START
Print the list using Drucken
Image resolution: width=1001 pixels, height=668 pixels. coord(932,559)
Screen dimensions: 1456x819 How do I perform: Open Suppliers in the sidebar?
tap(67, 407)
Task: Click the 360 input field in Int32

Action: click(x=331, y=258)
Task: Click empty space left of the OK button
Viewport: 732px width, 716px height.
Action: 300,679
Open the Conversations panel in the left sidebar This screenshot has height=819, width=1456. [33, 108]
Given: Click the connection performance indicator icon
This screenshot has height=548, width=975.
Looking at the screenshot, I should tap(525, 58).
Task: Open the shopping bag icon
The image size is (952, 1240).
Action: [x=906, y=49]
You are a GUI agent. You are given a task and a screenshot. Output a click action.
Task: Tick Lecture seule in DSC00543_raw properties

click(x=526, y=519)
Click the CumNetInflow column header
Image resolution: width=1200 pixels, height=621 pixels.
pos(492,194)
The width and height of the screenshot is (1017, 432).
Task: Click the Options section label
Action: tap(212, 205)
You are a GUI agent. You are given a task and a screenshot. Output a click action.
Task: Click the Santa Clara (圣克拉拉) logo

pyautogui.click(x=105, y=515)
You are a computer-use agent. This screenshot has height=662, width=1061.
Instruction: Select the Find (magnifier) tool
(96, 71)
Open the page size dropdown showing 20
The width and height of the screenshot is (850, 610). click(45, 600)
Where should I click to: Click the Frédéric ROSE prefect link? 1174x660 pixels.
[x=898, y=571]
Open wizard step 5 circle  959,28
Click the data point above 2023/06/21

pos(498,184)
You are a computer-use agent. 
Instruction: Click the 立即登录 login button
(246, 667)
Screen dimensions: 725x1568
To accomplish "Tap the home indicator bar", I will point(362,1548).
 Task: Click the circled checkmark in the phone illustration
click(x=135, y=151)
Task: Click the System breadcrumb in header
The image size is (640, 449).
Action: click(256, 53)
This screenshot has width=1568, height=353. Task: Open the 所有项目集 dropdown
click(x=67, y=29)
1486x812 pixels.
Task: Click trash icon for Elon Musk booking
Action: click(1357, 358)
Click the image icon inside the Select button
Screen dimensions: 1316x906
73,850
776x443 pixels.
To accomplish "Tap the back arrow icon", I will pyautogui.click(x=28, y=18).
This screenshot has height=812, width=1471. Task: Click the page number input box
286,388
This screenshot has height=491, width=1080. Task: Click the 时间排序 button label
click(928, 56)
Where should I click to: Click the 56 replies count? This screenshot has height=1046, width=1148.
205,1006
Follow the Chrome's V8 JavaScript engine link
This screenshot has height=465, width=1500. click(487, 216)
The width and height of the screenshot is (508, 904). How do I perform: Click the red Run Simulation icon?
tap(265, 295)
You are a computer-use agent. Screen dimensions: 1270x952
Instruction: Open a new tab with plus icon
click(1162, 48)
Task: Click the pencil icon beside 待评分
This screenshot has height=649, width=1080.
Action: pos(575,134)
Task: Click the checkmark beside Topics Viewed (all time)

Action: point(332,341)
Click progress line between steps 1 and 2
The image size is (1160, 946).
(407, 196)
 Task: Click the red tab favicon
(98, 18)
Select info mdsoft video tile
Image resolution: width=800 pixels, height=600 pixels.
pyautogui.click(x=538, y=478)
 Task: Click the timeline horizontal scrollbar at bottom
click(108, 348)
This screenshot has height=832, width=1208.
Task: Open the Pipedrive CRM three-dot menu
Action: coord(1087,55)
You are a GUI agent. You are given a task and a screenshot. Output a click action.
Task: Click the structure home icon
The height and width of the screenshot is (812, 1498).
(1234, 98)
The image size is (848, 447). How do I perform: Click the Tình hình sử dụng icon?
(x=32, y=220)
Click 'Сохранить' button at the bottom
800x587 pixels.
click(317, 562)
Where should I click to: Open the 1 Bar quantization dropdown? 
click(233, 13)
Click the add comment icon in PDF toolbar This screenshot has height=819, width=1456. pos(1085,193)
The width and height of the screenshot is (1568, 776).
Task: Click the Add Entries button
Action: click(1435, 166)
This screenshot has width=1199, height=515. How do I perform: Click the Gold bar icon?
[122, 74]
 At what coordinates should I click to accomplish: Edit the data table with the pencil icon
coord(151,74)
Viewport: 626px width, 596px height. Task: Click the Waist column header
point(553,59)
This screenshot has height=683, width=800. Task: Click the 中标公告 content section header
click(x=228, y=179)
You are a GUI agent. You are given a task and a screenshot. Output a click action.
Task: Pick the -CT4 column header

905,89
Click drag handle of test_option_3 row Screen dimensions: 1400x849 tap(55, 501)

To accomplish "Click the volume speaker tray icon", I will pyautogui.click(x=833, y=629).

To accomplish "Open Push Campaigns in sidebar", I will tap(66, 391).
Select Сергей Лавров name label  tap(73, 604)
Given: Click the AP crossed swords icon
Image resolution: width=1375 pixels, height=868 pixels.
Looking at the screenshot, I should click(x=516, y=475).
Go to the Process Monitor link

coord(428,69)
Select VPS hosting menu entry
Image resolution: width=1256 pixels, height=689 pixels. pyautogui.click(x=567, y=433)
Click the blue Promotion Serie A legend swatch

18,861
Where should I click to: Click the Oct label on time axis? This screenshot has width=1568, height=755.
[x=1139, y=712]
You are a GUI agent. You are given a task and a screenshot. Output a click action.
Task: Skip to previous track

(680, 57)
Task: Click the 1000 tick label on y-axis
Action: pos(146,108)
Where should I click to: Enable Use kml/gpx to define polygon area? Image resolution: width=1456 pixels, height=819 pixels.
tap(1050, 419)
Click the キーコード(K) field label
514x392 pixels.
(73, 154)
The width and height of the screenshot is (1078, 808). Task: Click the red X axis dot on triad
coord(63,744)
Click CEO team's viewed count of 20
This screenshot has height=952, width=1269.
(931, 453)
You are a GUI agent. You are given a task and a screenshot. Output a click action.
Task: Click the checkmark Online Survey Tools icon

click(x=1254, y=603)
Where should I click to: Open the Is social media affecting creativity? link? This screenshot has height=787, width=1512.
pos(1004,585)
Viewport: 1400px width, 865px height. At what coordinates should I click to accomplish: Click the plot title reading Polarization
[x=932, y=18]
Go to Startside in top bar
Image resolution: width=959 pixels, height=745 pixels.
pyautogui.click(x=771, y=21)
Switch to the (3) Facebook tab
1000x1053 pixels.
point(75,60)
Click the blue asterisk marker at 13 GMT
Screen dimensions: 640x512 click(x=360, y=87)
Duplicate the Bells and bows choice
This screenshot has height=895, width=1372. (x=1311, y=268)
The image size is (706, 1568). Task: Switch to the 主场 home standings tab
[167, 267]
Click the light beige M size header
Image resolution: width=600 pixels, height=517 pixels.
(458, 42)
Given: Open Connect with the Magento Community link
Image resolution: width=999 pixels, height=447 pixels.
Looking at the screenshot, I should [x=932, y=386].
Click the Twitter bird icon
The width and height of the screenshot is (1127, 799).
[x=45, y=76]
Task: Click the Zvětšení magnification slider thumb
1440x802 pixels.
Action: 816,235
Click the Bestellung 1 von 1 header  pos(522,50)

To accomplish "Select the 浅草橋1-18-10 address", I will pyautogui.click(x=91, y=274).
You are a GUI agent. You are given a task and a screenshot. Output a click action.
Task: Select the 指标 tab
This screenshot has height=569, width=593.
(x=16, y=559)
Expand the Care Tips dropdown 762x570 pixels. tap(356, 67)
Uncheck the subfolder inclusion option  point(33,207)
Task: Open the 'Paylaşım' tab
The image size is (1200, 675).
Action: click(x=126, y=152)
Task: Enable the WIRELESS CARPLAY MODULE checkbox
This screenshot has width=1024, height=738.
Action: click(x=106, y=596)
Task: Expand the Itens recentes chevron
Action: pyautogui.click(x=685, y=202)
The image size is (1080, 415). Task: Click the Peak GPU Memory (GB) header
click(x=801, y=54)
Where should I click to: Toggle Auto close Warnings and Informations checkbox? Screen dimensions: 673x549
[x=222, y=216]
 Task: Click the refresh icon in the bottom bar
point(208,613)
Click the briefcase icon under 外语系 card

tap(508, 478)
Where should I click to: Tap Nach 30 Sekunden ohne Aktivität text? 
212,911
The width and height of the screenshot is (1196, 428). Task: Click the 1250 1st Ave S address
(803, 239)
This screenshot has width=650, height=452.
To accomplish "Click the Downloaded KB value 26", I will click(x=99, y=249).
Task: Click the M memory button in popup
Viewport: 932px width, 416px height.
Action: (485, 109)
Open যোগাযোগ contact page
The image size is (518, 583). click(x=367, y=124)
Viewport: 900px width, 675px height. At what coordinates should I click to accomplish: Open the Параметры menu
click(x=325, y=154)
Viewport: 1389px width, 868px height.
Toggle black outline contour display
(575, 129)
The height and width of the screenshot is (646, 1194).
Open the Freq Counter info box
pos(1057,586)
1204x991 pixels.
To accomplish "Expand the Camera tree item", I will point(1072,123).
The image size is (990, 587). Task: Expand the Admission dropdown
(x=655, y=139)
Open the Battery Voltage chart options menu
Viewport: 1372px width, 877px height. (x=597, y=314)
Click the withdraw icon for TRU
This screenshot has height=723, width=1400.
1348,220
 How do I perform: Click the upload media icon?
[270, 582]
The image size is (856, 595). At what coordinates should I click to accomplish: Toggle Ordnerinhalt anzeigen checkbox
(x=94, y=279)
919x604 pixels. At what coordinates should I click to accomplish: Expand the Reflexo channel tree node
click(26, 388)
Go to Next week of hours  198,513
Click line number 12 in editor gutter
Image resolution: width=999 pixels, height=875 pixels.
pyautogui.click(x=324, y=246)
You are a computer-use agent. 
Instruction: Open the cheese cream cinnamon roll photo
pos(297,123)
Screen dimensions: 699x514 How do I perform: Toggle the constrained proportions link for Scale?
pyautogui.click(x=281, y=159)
END
Render the data above as a numbered list, from the line containing "Click CEO team's viewed count of 20" through the line containing "[x=222, y=216]", omitting blank lines.

CORRECT ANSWER.
1. Click CEO team's viewed count of 20
2. This screenshot has height=952, width=1269.
3. (931, 453)
4. You are a GUI agent. You are given a task and a screenshot. Output a click action.
5. Task: Click the checkmark Online Survey Tools icon
6. click(x=1254, y=603)
7. Where should I click to: Open the Is social media affecting creativity? link? This screenshot has height=787, width=1512.
8. pos(1004,585)
9. Viewport: 1400px width, 865px height. At what coordinates should I click to accomplish: Click the plot title reading Polarization
10. [x=932, y=18]
11. Go to Startside in top bar
12. Image resolution: width=959 pixels, height=745 pixels.
13. pyautogui.click(x=771, y=21)
14. Switch to the (3) Facebook tab
15. 1000x1053 pixels.
16. point(75,60)
17. Click the blue asterisk marker at 13 GMT
18. Screen dimensions: 640x512 click(x=360, y=87)
19. Duplicate the Bells and bows choice
20. This screenshot has height=895, width=1372. (x=1311, y=268)
21. The image size is (706, 1568). Task: Switch to the 主场 home standings tab
22. [167, 267]
23. Click the light beige M size header
24. Image resolution: width=600 pixels, height=517 pixels.
25. (458, 42)
26. Given: Open Connect with the Magento Community link
27. Image resolution: width=999 pixels, height=447 pixels.
28. Looking at the screenshot, I should [x=932, y=386].
29. Click the Twitter bird icon
30. The width and height of the screenshot is (1127, 799).
31. [x=45, y=76]
32. Task: Click the Zvětšení magnification slider thumb
33. 1440x802 pixels.
34. Action: 816,235
35. Click the Bestellung 1 von 1 header  pos(522,50)
36. To accomplish "Select the 浅草橋1-18-10 address", I will pyautogui.click(x=91, y=274).
37. You are a GUI agent. You are given a task and a screenshot. Output a click action.
38. Task: Select the 指标 tab
39. This screenshot has height=569, width=593.
40. (x=16, y=559)
41. Expand the Care Tips dropdown 762x570 pixels. tap(356, 67)
42. Uncheck the subfolder inclusion option  point(33,207)
43. Task: Open the 'Paylaşım' tab
44. The image size is (1200, 675).
45. Action: click(x=126, y=152)
46. Task: Enable the WIRELESS CARPLAY MODULE checkbox
47. This screenshot has width=1024, height=738.
48. Action: click(x=106, y=596)
49. Task: Expand the Itens recentes chevron
50. Action: pyautogui.click(x=685, y=202)
51. The image size is (1080, 415). Task: Click the Peak GPU Memory (GB) header
52. click(x=801, y=54)
53. Where should I click to: Toggle Auto close Warnings and Informations checkbox? Screen dimensions: 673x549
54. [x=222, y=216]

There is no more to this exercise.